Redmond (USA) – Alcuni esperti di sicurezza hanno recentemente lanciato l'allarme per quella che considerano una delle più gravi vulnerabilità di sicurezza emerse in Passport, il noto servizio di autenticazione sul Web di Microsoft.

Secondo quanto descritto in un messaggio apparso sulla mailing-list di sicurezza Full Disclosure , la falla interessa – o meglio, interessava, visto che Microsoft avverte di aver già tappato il buco – il meccanismo di recupero delle password che Passport mette a disposizione degli utenti più” distratti”.

Secondo il post, un aggressore avrebbe potuto sfruttare la debolezza per cambiare la password di qualsiasi account di cui conosca il nome utente: in questo modo il malintenzionato avrebbe potuto autenticarsi nel servizio con la nuova password e rubare tutte le informazioni dell'utente che ha creato l'account, incluso l'eventuale numero di carta di credito.

L'esperto di sicurezza che ha divulgato il baco sostiene che la semplicità con cui l'attacco poteva essere portato a termine faceva di questa vulnerabilità un problema molto serio, soprattutto considerando la grande diffusione di Passport.
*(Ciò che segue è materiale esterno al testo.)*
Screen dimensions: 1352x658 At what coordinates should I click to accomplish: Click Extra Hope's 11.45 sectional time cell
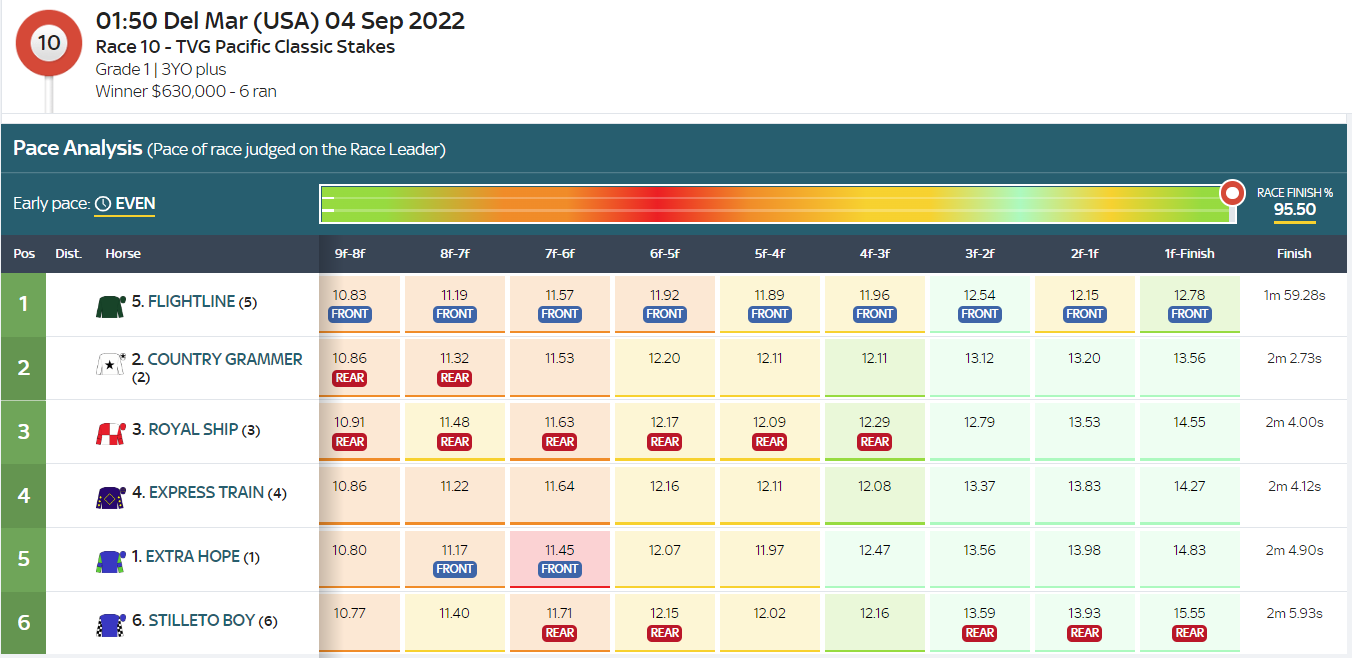pos(559,551)
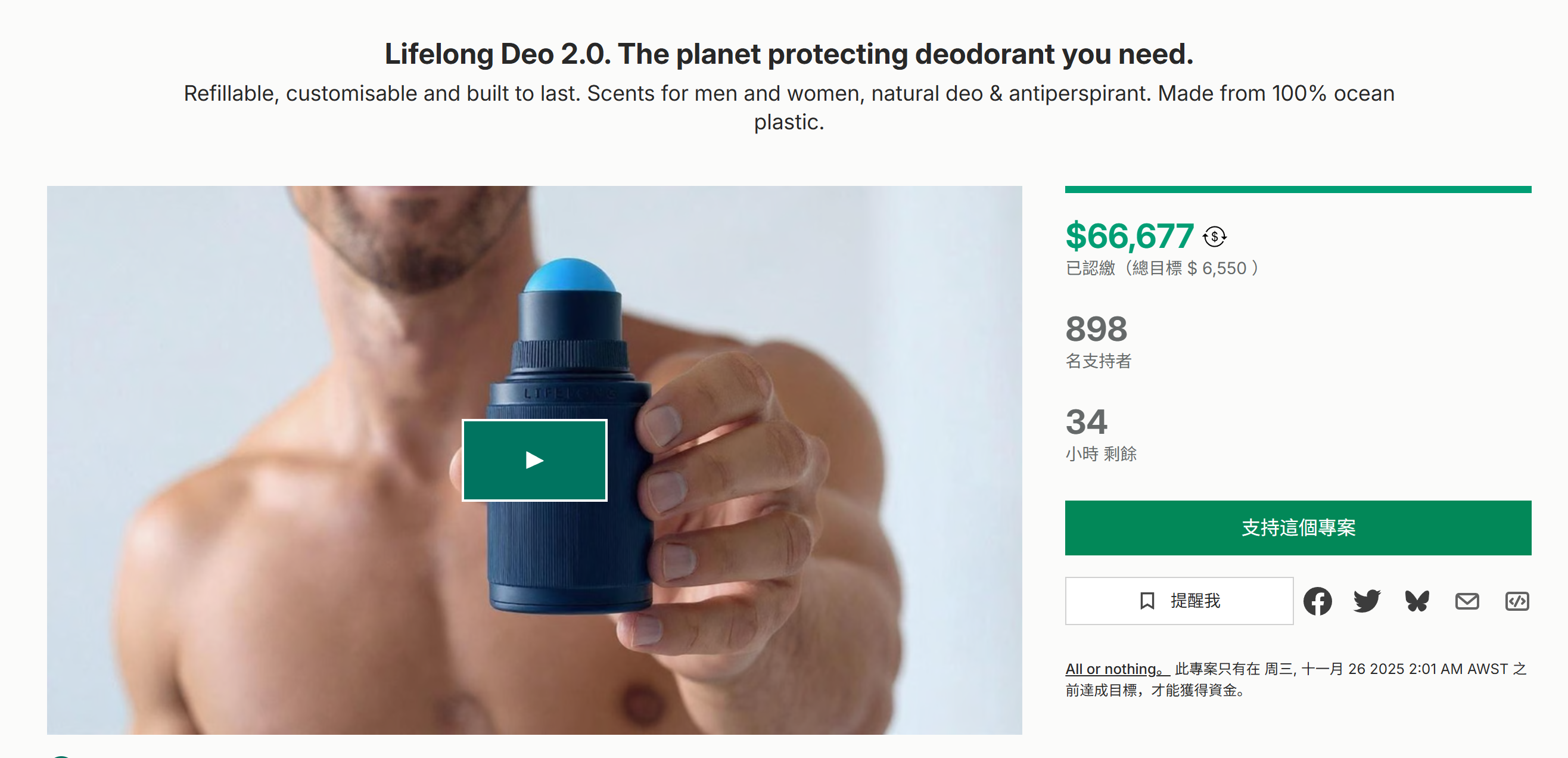Click the bookmark icon inside the 提醒我 button
This screenshot has width=1568, height=758.
coord(1147,601)
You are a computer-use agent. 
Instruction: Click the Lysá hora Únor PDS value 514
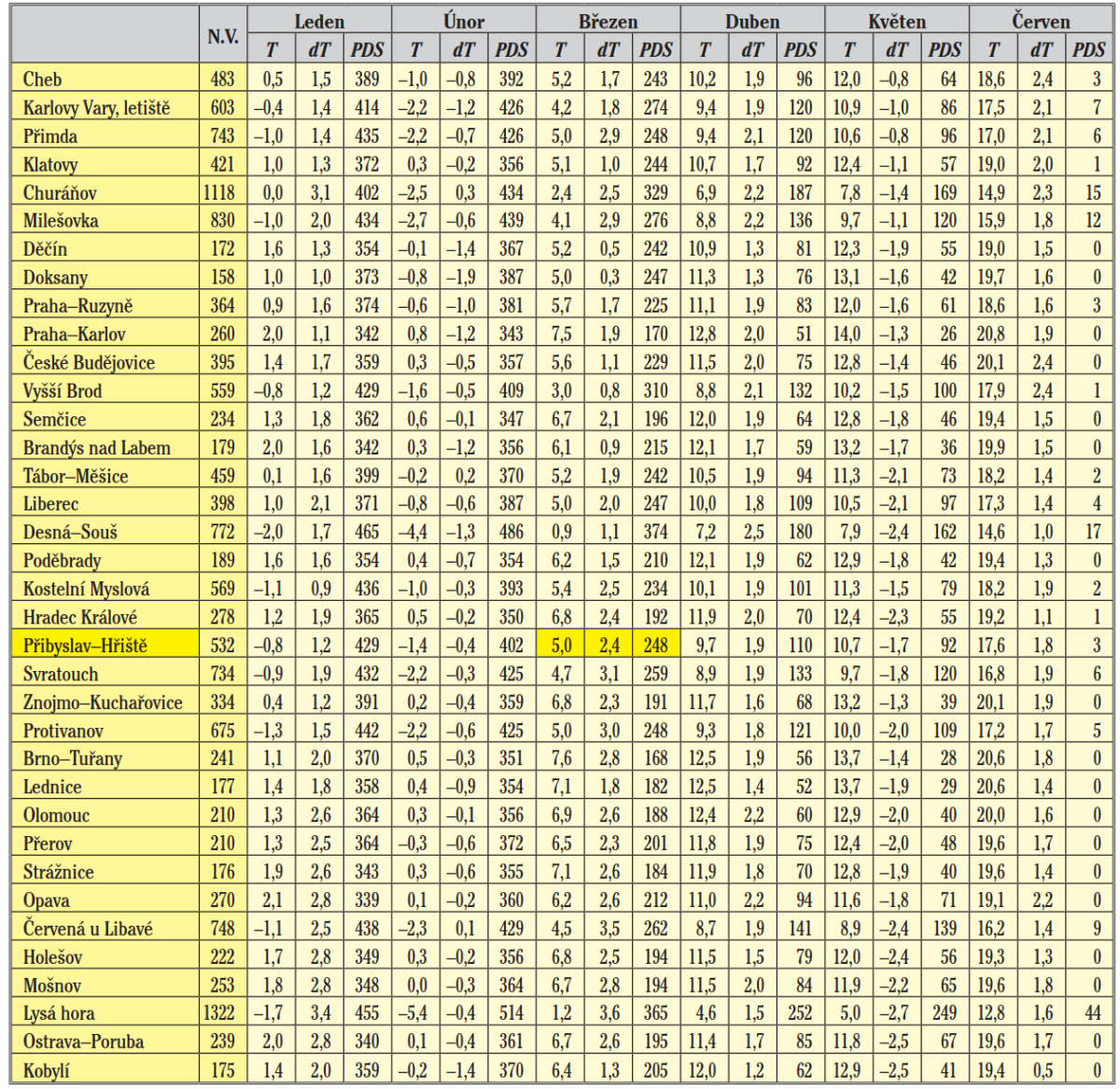click(x=511, y=1012)
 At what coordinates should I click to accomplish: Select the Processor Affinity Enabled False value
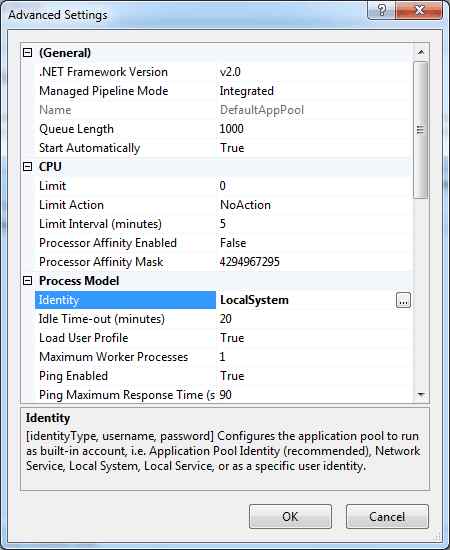(233, 243)
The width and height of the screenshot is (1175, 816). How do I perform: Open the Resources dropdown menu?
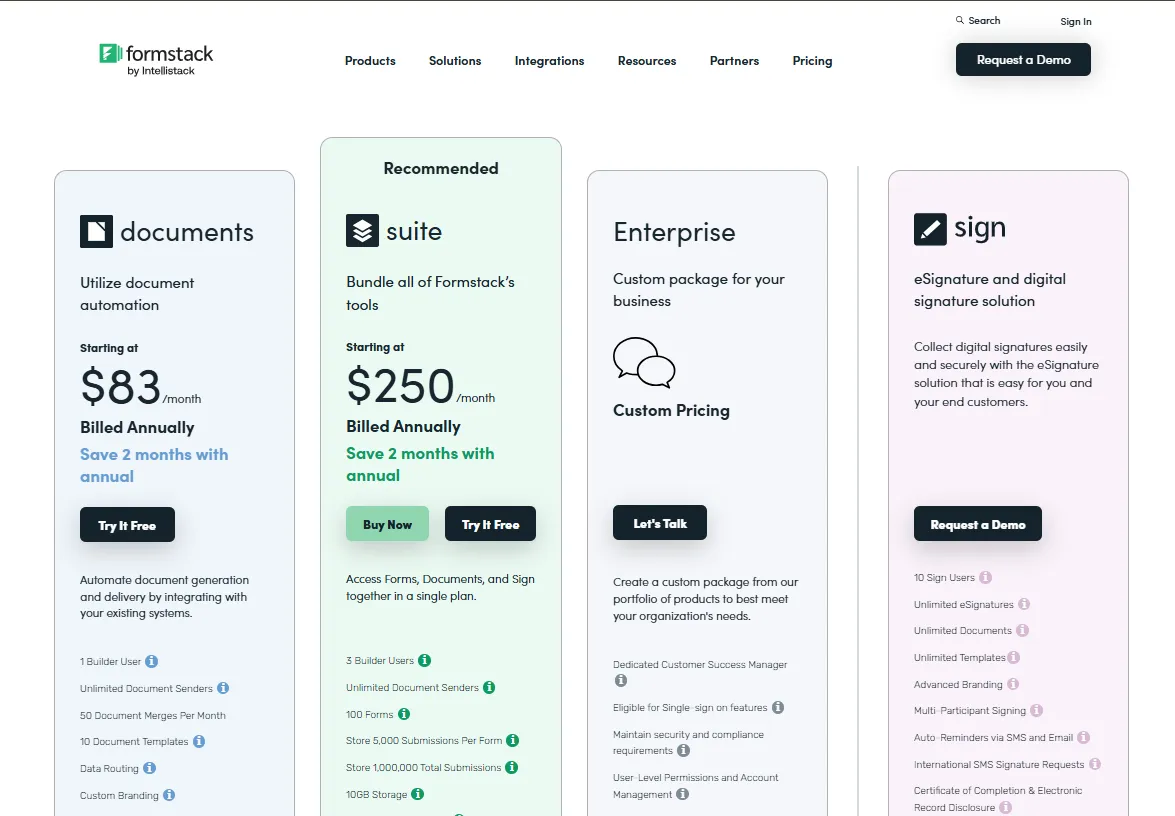click(x=647, y=61)
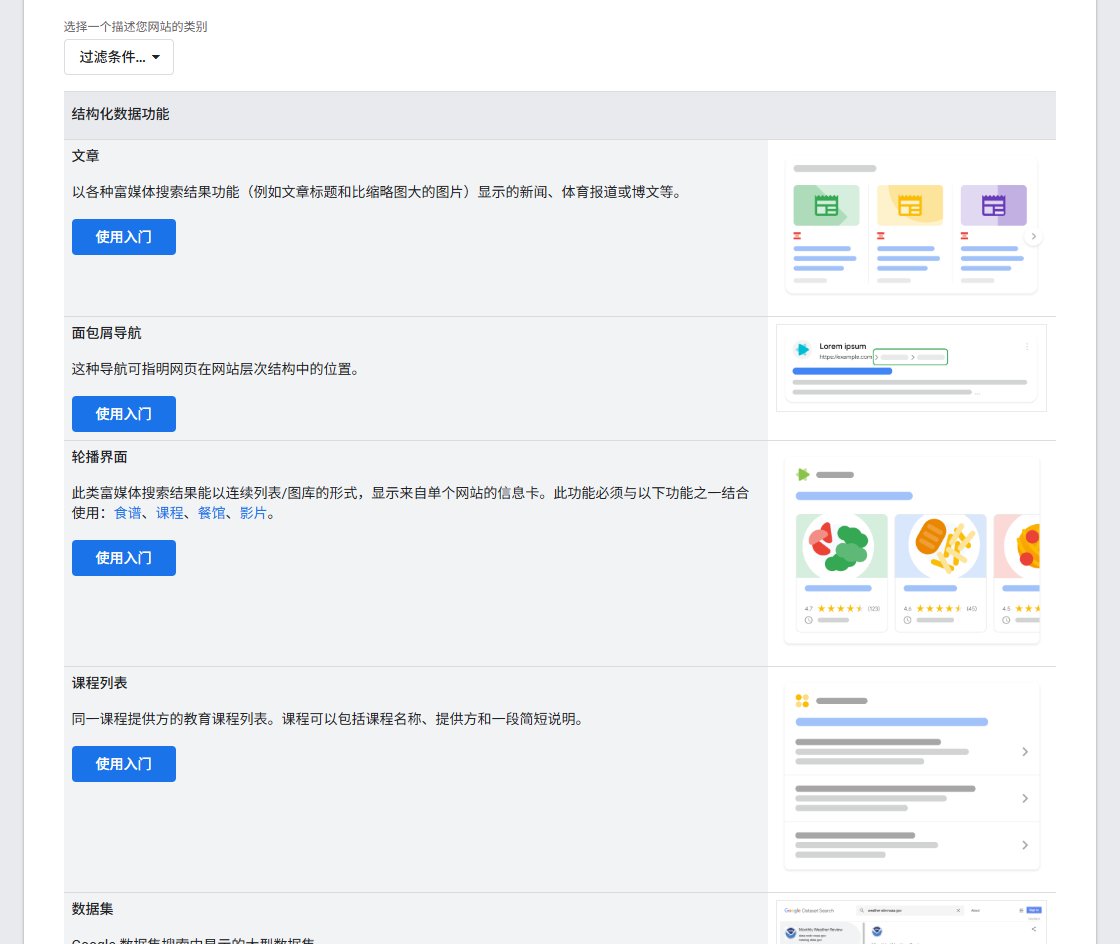This screenshot has width=1120, height=944.
Task: Click the highlighted breadcrumb path box
Action: pyautogui.click(x=911, y=356)
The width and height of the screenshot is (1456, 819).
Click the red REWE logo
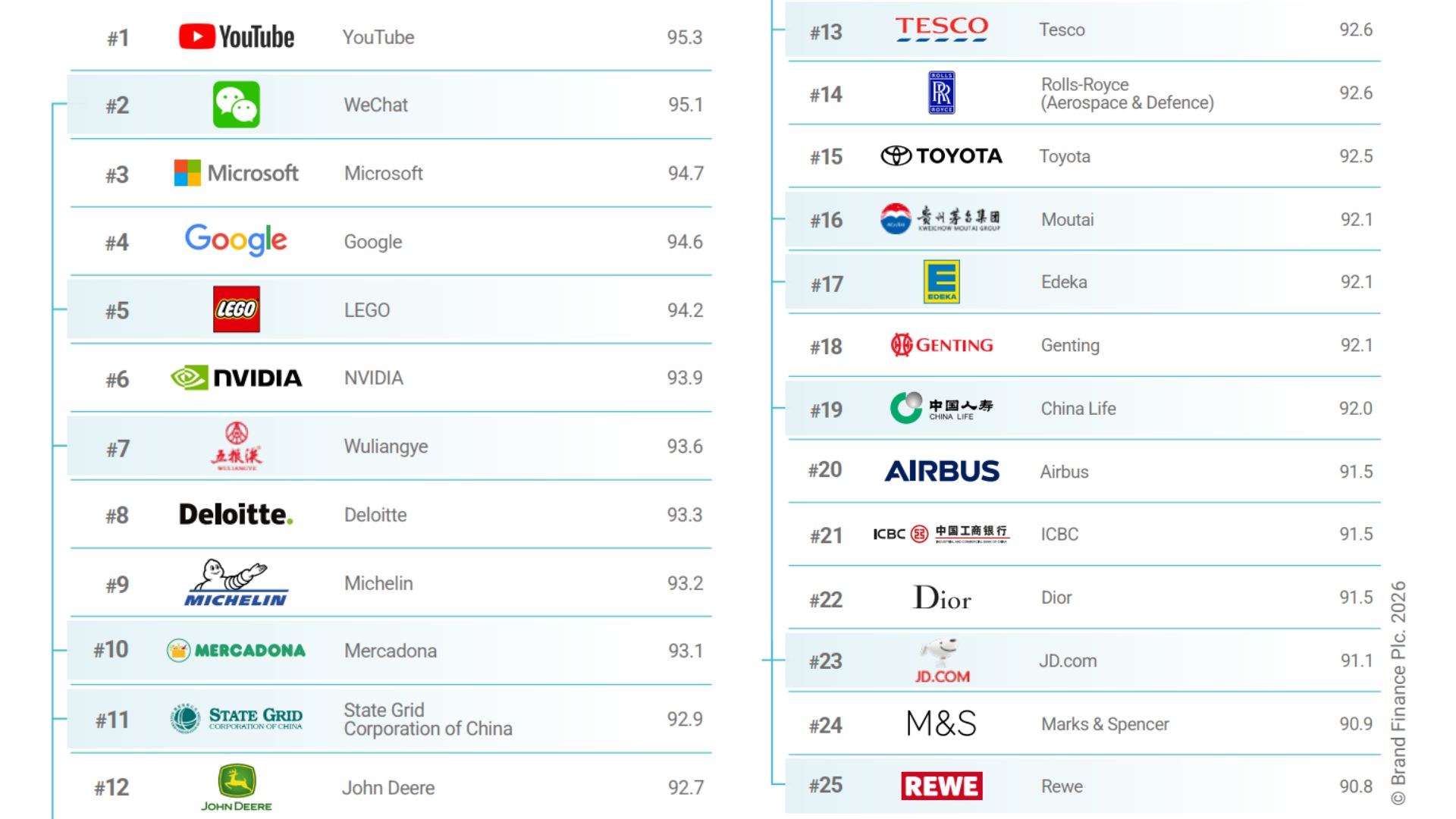pyautogui.click(x=941, y=786)
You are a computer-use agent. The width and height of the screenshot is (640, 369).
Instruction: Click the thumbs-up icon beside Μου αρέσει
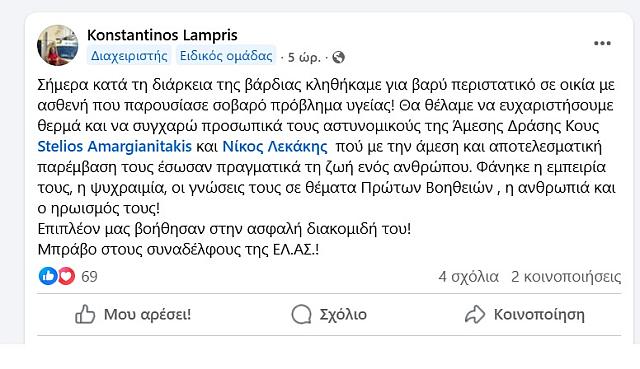coord(85,314)
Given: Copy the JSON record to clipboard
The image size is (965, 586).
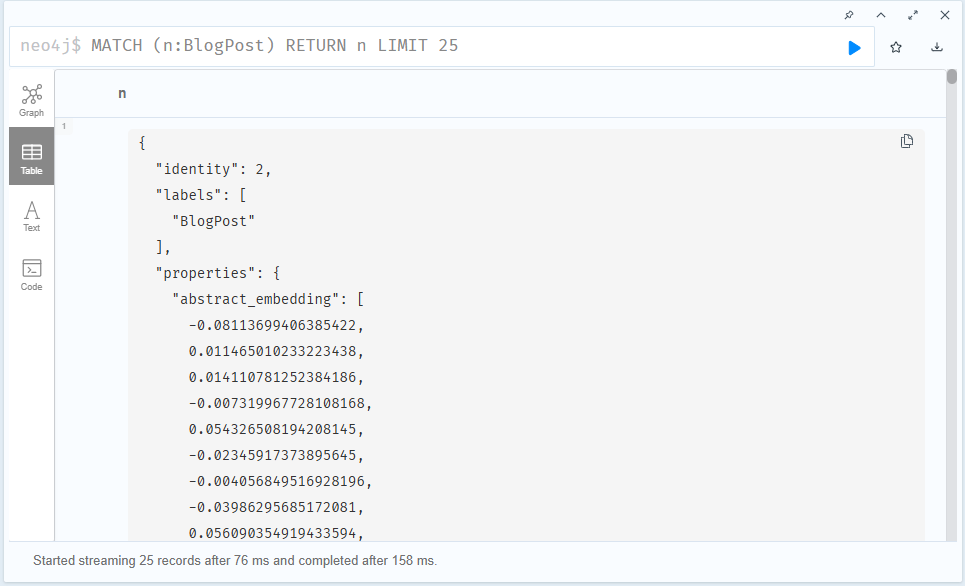Looking at the screenshot, I should point(907,141).

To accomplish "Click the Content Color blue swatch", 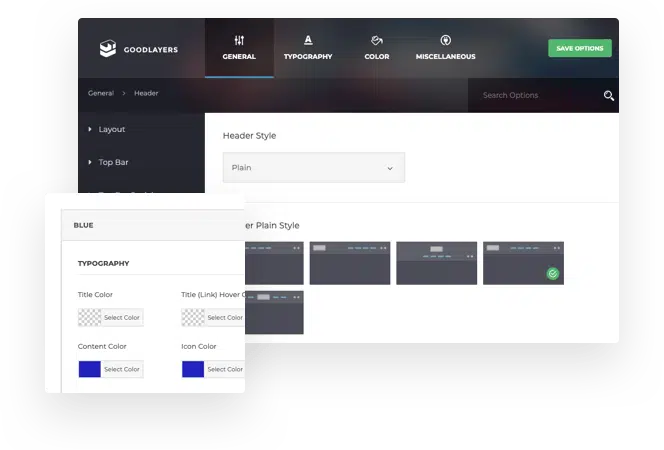I will (90, 369).
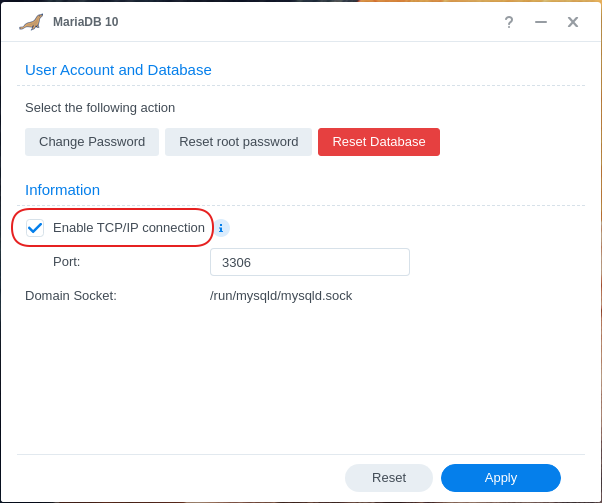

Della gravità della situazione si è resa conto la stessa Microsoft che, nel giro di sole tre ore dalla pubblicazione dell'advisory, ha provveduto a bloccare la funzionalità a rischio così da impedire l'azzeramento delle password attraverso l'invio al server di una URL malevola: questa è infatti la tecnica che, secondo alcuni esperti, era già stata utilizzata da uno o più cracker per ingannare il sistema e ricevere, nella propria mailbox, un link attraverso cui poter modificare la password di altri utenti.

Il team di sicurezza di Microsoft si è detto al lavoro per riprogettare il sistema di recupero delle password in modo che non sia più vulnerabile a questo tipo di attacchi.